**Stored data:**
════════
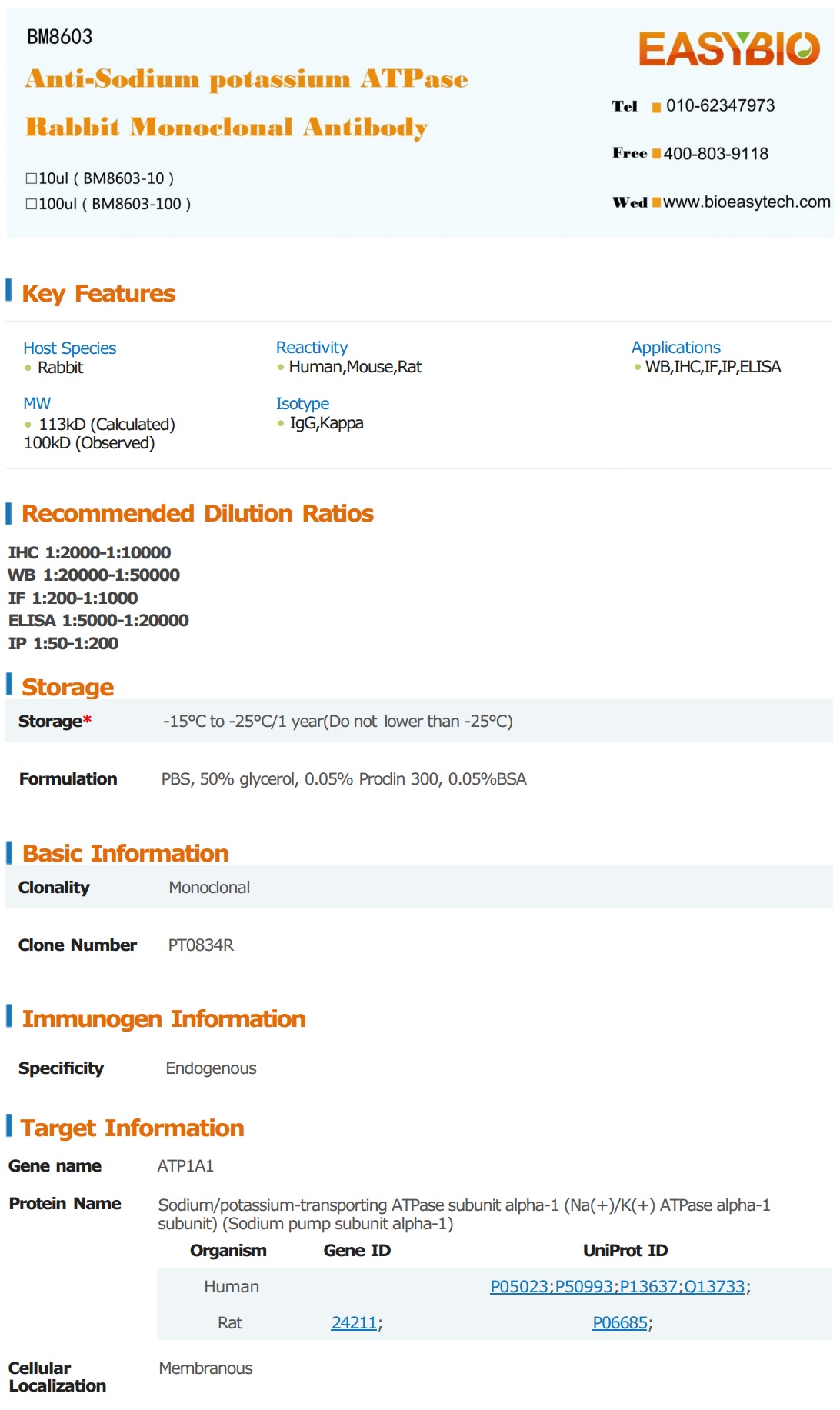
Task: Click the orange square beside the Free number
Action: click(x=656, y=154)
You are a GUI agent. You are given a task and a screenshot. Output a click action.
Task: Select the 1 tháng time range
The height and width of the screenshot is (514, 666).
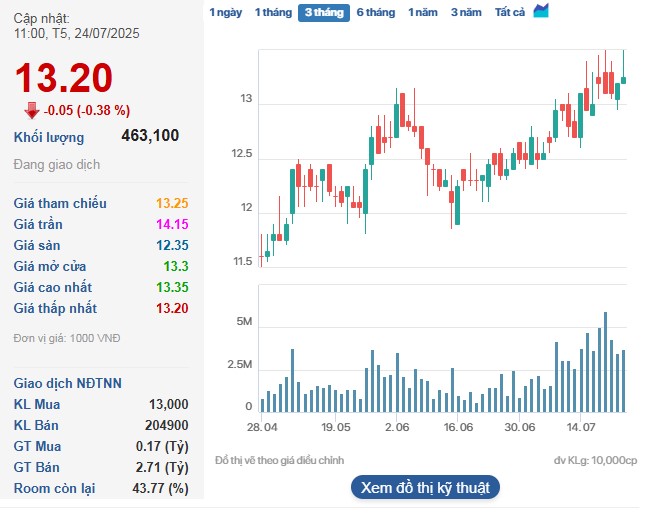coord(272,12)
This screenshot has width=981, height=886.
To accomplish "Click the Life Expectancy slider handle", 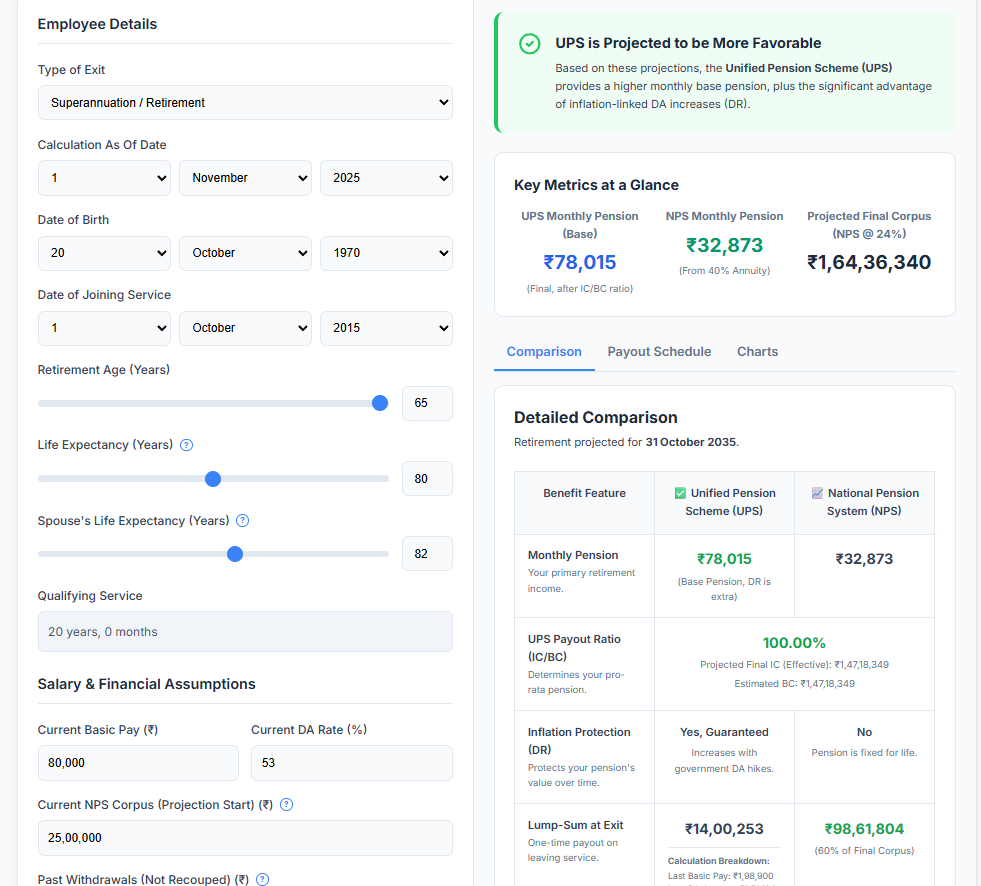I will click(213, 479).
════════
**ACTIVITY:** Your copy should hold only the lines above from the one containing "You are a GUI" through the one containing "This screenshot has width=981, height=886.", exactly as written and free of pictures.

**RESPONSE:**
You are a GUI agent. You are given a task and a screenshot. Output a click action.
Task: Select the 1 tháng time range
The height and width of the screenshot is (514, 666).
coord(272,12)
This screenshot has width=981, height=886.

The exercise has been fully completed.